De Gernons subsided on to his chair. He was scarlet in the face as he took from Renard the seal he had lost at Lincoln.
‘Call it a gift of good faith,’ Renard added drily. ‘Let it be a token of the esteem in which we hold each other.’ Inclining his head, he drew Elene to her feet and left the dais and the speechless Earl of Chester.
‘Renard?’
‘Mmmm?’
‘I … I’ve got a confession to make.’ ‘Oh? And what sort of penance should I exact from you in payment?’
The bracken stuffing rustled and Elene felt his weight shift on the lumpy mattress. His hand came lightly down upon her body, smoothing over her belly and cupping her breast. He had been angry earlier, but his mood had since lightened, so that now, in the bedchamber they had been allotted for their stay at Leicester, she knew even in the darkness that he was smiling.
‘I do not know,’ she said apprehensively. ‘Either you will beat me black and blue or you will never speak to me again.’
‘A serious sin then,’ he murmured, nibbling her throat, his fingers busy.
‘It is … Renard, please!’
He propped his head on his hand. ‘Tell me then.’
Elene swallowed. ‘I … this meeting between you and Earl Ranulf. It was not his idea.’
‘I know, love.’
‘You do?’
‘Of course.’ His voice held a note of smug contempt. ‘It was his wife’s. You don’t think he would have done it of his own accord, do you? It shows too balanced a reasoning, and I know that Matille’s desperate to foster the girls somewhere that they’ll be loved for themselves even while they’re being pawns.’
‘It wasn’t Matille’s idea. She only improvised on what she was given … It was mine. I wrote to her and John carried the letter. He was carrying it on the day that Woolcot burned to the ground.’
‘Yours?’ he repeated blankly, and remembered her begging him in a shepherd’s hut not to seek revenge — because revenge would have spoiled her hopes for a truce. Even in the midst of losing everything for which she had worked, she had held herself to discipline.
‘Renard …?’ She touched his face, but was unable to tell what expression it held, not without the benefit of rushlight.

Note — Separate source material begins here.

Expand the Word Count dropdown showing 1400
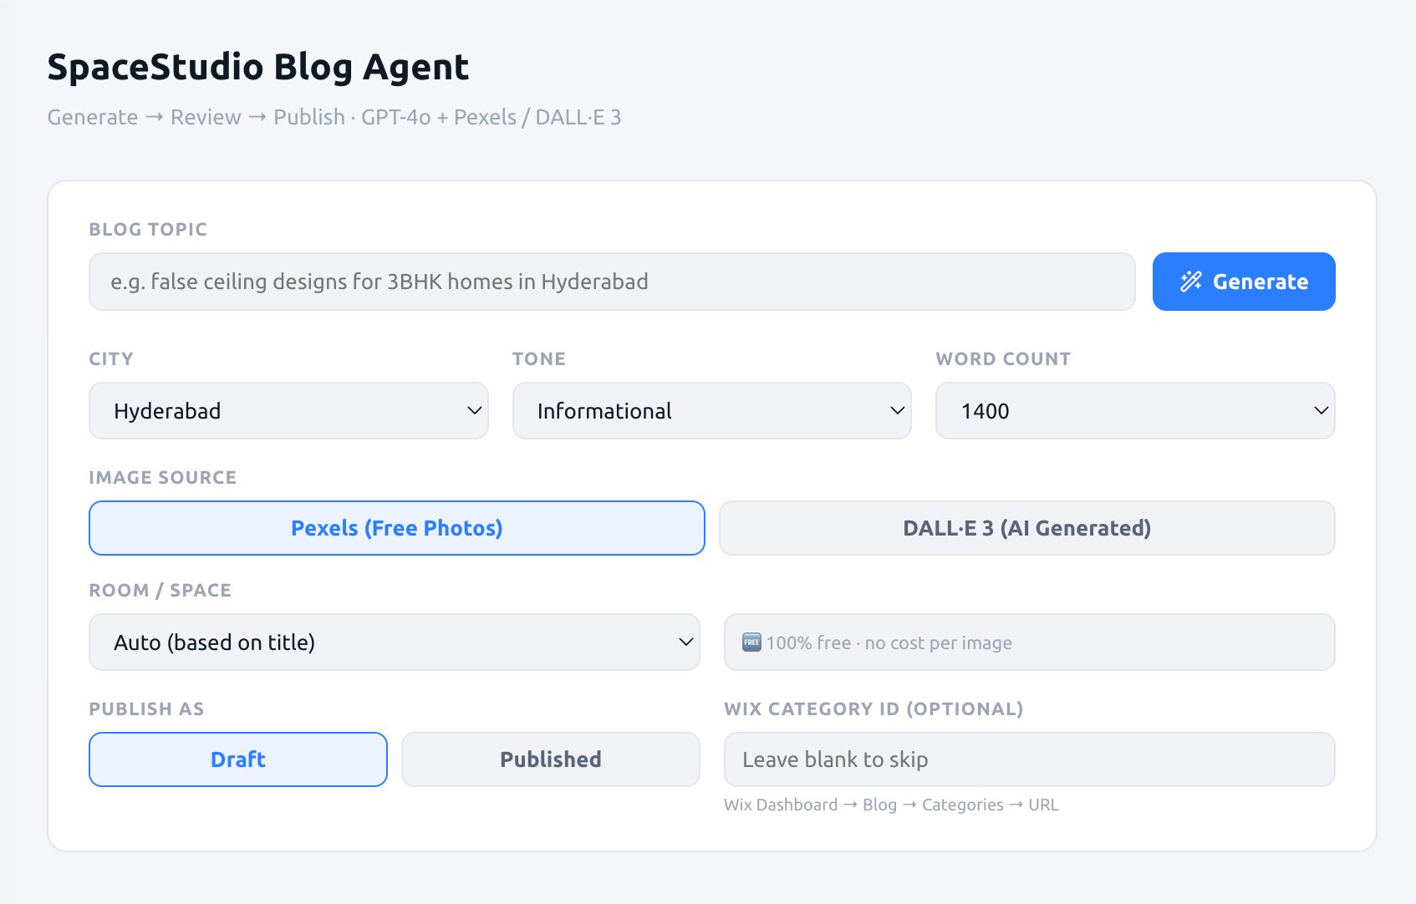click(x=1135, y=410)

There was a long silence in which she waited, scarcely daring to breathe. Renard’s own breath emerged suddenly on a deep sigh and was followed by a snort of reluctant laughter. ‘Thus am I served justly for my conceit. What did I say about balanced reasoning?’
‘Are you angry with me?’
‘Angry?’ He considered the word. The mattress moved again. ‘I’m trying very hard,’ he admitted. ‘For the sake of my pride, I’m trying, but I cannot quibble with the outcome. Still,’ he added severely, ‘erring wives must know their place … which is firmly beneath their husbands.’
Elene dutifully accepted her punishment.
Some time later, Renard sat up in the bed. He was uncomfortable, he had no real desire for sleep, and besides, he was starving. Feeling around for tinder and flint, he lit the night candle and began pulling on his clothes.
Elene watched him and swallowed. ‘I won’t do it again, I promise.’
‘Was the punishment so terrible to bear then?’
‘No, I mean go making bargains behind your back. I’ve been so frightened these past few weeks in case you never trusted me again, but I had to do it, for Hugh’s sake.’ Her expression hardened.
‘And saddle him with one of Chester’s brood for a wife,’ he retorted as he pulled on his shoes, and then, on a gentler note, ‘You were right, Nell, and Ranulf and I were wrong. It is easier for a woman to back down than a man. Perhaps we’ve both learned lessons from this.’
‘Where are you going?’
‘To find something to eat. I might have made an alliance with Ranulf but sitting at the same board as him still curdles my appetite, and now I’m starving.’ He picked up her shift. ‘Do you want to raid the kitchens with me?’
Smiling, she took the garment from his hand. Their fingers touched. ‘Perhaps there’ll be some pottage on the fire,’ she teased.
‘Perhaps there will,’ he said with a grin, and kissed her.